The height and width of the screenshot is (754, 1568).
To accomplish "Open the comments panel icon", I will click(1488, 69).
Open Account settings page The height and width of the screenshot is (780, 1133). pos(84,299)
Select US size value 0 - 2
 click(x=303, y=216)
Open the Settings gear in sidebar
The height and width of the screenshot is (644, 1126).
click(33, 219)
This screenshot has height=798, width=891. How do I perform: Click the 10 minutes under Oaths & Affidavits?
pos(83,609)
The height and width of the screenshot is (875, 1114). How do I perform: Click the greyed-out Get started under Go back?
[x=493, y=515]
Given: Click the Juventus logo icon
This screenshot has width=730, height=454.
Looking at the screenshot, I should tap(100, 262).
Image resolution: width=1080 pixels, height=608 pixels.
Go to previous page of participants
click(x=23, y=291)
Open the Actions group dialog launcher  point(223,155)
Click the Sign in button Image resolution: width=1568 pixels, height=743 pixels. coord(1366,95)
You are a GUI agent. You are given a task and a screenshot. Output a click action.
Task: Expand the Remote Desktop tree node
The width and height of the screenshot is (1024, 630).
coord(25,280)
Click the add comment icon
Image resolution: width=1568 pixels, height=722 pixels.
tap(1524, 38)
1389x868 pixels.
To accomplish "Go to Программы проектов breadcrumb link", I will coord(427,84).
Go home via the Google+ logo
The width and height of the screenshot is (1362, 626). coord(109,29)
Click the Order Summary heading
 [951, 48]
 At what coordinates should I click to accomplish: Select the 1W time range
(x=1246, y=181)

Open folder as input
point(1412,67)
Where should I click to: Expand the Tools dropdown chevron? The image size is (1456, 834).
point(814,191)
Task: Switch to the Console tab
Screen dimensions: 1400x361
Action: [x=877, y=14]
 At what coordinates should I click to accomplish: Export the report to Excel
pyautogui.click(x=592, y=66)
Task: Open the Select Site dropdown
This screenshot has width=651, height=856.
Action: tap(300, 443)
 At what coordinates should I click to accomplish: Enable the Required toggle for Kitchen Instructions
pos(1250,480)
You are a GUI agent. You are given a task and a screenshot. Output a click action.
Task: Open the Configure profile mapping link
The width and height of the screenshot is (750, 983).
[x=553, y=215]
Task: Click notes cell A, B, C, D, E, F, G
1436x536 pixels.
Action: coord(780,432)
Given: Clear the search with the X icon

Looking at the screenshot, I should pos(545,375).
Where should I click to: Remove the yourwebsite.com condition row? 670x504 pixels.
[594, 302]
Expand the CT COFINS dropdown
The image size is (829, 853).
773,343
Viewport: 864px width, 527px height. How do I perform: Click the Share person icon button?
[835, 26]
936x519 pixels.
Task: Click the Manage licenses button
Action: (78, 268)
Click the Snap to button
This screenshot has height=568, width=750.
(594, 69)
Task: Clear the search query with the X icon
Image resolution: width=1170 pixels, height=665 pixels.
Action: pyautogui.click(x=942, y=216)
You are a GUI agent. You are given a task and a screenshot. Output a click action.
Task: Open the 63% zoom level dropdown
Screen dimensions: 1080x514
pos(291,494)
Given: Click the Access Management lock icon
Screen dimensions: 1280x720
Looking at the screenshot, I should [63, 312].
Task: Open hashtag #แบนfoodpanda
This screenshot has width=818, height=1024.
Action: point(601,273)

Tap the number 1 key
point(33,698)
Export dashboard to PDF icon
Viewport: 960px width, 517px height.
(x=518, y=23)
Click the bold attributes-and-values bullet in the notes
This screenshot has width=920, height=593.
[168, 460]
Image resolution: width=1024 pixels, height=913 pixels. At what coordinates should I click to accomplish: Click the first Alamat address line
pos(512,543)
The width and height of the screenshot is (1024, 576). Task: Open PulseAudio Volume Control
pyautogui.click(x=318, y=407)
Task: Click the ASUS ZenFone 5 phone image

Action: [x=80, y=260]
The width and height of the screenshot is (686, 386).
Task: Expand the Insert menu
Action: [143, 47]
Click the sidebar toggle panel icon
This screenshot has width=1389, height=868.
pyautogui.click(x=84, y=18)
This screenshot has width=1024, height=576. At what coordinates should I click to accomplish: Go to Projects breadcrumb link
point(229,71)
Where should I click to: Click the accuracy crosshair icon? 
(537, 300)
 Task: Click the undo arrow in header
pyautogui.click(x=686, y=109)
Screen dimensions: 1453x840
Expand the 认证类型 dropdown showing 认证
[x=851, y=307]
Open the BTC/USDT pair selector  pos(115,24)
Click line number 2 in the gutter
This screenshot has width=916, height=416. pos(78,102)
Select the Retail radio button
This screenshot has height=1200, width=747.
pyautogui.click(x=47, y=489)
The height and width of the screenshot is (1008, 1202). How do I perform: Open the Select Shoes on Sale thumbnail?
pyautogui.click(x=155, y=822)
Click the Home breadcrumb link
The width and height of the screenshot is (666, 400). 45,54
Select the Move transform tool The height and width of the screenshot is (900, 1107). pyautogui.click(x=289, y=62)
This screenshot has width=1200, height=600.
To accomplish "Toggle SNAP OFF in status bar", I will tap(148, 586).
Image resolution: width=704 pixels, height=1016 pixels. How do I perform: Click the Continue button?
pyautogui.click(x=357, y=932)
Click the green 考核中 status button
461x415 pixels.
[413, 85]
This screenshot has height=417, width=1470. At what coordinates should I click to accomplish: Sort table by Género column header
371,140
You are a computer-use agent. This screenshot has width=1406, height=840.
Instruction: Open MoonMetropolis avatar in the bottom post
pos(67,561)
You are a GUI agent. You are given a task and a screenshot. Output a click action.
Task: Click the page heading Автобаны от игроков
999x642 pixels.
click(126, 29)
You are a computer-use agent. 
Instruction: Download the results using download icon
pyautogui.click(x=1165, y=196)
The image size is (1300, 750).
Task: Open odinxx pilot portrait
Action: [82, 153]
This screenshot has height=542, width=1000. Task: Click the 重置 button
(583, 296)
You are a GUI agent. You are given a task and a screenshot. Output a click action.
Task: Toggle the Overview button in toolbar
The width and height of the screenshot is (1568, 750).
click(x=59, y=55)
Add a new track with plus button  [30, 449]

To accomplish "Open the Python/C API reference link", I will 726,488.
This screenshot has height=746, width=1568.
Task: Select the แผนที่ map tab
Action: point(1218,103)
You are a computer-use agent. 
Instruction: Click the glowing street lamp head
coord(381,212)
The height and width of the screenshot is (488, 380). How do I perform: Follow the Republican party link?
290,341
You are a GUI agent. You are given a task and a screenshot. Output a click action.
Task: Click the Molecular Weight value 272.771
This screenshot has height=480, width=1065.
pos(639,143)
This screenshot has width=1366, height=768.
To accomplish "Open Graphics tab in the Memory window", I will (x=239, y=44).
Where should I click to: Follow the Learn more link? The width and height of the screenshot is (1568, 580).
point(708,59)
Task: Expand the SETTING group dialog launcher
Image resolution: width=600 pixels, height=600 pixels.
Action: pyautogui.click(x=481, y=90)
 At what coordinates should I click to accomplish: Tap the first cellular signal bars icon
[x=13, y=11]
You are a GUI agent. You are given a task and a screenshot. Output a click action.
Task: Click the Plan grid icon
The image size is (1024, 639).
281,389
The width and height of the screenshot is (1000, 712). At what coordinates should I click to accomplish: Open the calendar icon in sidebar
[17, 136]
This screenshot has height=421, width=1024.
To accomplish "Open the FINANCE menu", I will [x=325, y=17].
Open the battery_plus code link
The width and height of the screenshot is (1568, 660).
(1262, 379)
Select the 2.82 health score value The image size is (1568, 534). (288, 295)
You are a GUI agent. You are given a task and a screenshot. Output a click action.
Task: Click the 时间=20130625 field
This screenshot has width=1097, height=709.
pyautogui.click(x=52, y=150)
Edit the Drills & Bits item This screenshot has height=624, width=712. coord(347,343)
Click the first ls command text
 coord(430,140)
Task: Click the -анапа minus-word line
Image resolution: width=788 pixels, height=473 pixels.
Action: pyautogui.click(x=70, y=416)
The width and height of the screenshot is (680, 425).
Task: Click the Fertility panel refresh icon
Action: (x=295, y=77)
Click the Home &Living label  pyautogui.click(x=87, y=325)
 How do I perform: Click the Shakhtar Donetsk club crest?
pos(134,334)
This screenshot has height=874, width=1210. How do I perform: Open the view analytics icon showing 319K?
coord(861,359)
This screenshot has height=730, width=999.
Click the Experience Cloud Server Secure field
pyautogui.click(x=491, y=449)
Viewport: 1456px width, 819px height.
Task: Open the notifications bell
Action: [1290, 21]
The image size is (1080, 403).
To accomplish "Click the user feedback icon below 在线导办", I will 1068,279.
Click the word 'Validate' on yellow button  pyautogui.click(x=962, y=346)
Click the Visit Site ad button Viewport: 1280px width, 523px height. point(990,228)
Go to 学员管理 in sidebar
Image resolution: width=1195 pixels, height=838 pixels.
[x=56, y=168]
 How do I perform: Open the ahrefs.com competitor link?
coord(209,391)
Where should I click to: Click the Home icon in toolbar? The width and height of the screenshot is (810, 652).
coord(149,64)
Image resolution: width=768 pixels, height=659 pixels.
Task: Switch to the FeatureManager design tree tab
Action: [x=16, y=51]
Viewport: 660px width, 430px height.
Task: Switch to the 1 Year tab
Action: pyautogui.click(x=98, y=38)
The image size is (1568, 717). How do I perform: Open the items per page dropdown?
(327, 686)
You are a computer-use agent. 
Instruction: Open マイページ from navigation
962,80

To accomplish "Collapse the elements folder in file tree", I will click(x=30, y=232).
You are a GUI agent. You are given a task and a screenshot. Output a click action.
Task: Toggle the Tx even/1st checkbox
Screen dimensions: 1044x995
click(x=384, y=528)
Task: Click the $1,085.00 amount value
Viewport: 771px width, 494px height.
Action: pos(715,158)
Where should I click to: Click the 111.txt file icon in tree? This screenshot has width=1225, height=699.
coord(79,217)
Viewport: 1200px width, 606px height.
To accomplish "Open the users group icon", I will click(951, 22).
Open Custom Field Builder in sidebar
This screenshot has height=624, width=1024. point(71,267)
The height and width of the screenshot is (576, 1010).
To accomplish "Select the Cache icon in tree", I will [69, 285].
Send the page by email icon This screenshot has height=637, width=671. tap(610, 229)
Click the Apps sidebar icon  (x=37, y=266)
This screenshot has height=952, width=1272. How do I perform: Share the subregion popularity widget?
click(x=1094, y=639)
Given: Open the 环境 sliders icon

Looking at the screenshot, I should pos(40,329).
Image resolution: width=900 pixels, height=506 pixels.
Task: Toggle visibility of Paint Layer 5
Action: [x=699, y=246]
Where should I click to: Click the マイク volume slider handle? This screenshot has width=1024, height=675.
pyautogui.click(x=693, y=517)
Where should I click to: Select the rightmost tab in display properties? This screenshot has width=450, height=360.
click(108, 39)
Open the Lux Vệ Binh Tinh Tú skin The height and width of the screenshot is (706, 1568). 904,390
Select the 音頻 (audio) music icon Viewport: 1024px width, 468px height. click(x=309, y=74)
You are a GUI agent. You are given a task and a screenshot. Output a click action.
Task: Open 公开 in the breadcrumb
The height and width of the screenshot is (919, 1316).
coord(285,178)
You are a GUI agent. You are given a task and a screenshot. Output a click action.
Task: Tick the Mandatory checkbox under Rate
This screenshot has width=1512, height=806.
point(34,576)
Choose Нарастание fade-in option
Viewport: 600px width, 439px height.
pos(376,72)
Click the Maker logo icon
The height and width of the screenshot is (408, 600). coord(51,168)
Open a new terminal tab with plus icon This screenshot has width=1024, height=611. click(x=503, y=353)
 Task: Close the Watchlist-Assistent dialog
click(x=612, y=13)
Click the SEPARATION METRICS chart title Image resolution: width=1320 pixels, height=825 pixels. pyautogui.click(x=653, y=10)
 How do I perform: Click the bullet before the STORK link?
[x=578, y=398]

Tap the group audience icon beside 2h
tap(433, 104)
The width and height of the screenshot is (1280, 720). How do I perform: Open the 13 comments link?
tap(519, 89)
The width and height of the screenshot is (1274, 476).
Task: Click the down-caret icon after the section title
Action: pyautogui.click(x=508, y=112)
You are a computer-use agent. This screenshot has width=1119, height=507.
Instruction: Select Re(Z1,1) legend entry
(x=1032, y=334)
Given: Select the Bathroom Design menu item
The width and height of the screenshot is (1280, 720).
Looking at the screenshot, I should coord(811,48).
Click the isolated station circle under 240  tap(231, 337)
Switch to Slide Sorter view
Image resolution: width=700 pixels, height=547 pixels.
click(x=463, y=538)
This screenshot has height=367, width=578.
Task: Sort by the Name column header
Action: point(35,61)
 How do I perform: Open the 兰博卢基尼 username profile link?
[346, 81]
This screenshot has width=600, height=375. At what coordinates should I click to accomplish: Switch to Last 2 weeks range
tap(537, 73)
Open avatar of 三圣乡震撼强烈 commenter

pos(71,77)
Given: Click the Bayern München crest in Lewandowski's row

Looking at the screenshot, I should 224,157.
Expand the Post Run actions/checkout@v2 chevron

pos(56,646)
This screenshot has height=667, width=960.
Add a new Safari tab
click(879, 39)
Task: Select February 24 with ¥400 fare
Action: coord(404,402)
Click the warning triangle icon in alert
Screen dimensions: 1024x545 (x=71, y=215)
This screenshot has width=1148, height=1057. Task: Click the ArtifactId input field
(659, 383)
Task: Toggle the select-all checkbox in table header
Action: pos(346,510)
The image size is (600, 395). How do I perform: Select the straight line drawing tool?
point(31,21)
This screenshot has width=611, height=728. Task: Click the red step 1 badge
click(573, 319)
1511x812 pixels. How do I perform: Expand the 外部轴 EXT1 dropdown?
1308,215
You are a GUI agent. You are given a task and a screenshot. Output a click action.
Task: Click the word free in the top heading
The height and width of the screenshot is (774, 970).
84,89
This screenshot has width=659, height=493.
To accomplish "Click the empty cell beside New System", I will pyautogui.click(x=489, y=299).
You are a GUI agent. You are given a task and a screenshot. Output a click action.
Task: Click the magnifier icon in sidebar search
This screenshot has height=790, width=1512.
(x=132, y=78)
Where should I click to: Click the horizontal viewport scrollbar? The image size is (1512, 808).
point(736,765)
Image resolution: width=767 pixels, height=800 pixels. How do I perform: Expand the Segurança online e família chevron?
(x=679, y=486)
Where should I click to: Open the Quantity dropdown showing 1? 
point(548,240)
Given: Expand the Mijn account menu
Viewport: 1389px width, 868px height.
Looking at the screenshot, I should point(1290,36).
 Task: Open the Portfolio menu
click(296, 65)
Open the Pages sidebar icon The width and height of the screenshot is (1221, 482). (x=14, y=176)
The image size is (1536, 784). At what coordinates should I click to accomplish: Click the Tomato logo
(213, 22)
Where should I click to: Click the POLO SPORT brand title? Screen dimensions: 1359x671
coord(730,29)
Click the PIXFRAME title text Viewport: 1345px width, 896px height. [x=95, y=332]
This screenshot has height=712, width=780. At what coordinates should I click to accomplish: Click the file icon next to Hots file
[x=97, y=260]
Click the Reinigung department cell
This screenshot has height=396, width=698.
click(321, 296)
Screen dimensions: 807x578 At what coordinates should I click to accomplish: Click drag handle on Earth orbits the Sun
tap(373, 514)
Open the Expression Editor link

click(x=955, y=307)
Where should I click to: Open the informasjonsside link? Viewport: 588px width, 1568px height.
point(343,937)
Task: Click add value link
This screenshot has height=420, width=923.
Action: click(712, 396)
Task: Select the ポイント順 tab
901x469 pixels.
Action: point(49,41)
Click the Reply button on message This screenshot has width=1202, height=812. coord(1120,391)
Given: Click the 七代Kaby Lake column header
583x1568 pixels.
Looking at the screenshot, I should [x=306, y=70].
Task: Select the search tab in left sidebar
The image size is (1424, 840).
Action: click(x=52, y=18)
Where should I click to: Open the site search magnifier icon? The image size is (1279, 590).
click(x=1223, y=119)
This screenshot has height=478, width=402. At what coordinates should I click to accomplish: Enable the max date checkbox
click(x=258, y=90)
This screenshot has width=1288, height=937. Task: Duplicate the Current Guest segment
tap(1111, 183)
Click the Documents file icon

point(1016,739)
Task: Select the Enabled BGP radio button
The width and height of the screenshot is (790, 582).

▶ Exercise goal: Each line holding the string "word" counts once. Work out the number of such lines in the data and give only that.

▶ Answer to the exercise: 3